Kurz darauf stellt der Pilot die Triebwerke nahezu auf Leerlauf. Das Flugzeug wird aufgrund des zuvor geholten Schwungs noch fast 1.000 Meter weiter nach oben geschleudert, bevor es der Bahn einer nach unten offenen Parabel folgend in den freien Fall in die Tiefe stürzt. Am Scheitelpunkt der Parabel auf etwa 8.500 Metern beträgt die Geschwindigkeit nur noch etwa 380 Kilometer pro Stunde.

Während der letzten Phase des Aufschwungs, am höchsten Punkt, wenn das Flugzeug schräg nach unten abkippt, schwebt Matthias Strangfeld insgesamt 22 Sekunden schwerelos. "Es war atemberaubend", sagt der junge Wissenschaftler. "Ich habe mich gefühlt als wäre ich bei jeder Parabel vom Sprungturm gesprungen und in Schwerelosigkeit eingetaucht."

Dann stürzt das Flugzeug in die Tiefe. Ein faszinierender Moment, bevor der Pilot die Maschine unter starkem Schub abfängt, um sie wieder in den horizontalen Reiseflug zu bringen. Jetzt herrscht normale Schwerkraft. Für den Körper ist die wechselnde Belastung von normaler, Hyper- und Mikro-Gravitation eine Höchstleistung: Das Blut steigt in den Kopf, die Gefäße ziehen sich zusammen und Übelkeit entsteht, weil der Körper dem Gehirn Informationen liefert, die nicht zusammenpassen: Was der Gleichgewichtssinn im Innenohr und die Augen in den Kurven wahrnehmen, kann der Kopf nicht zu einem schlüssigen Bild zusammenfügen.
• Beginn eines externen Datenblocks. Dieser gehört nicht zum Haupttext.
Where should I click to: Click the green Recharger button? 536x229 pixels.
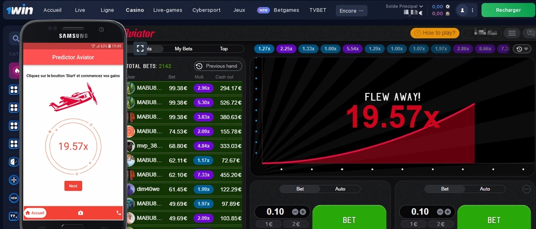point(508,10)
Neun von zehn Passagieren wird ohne Spritze schlecht. Das Medikament Scopolamin unterdrückt den Brechreiz. Was für den Körper eine extreme Belastung ist, ist für das Experiment der Cottbuser Wissenschaftler ein Glücksfall:
"Die Ergebnisse haben unsere Erwartungen voll erfüllt, eine detaillierte Analyse mache ich mit dem Team dann in Cottbus", sagt der Matthias Strangfeld. Im Experiment, an dem der Wissenschaftler gemeinsam mit einem 4-köpfigen Team arbeitet, geht es um die Optimierung von Wärmetauschern, die in Schwerelosigkeit beispielsweise auf einem Satelliten arbeiten. Darin befindet sich ein dielektrisches Fluid, das unter dem Einfluss eines elektrischen Kraftfeldes steht. Wenn das Fluid einem elektrischen Feld und einer Temperaturdifferenz ausgesetzt wird, entsteht eine dielektrophoretische (DEP) Kraft, die eine Bewegung des Fluides erzeugen kann. "Dieser Effekt kann bei der Entwicklung und Optimierung von Wärmetauschern genutzt werden", so der Maschinenbauer.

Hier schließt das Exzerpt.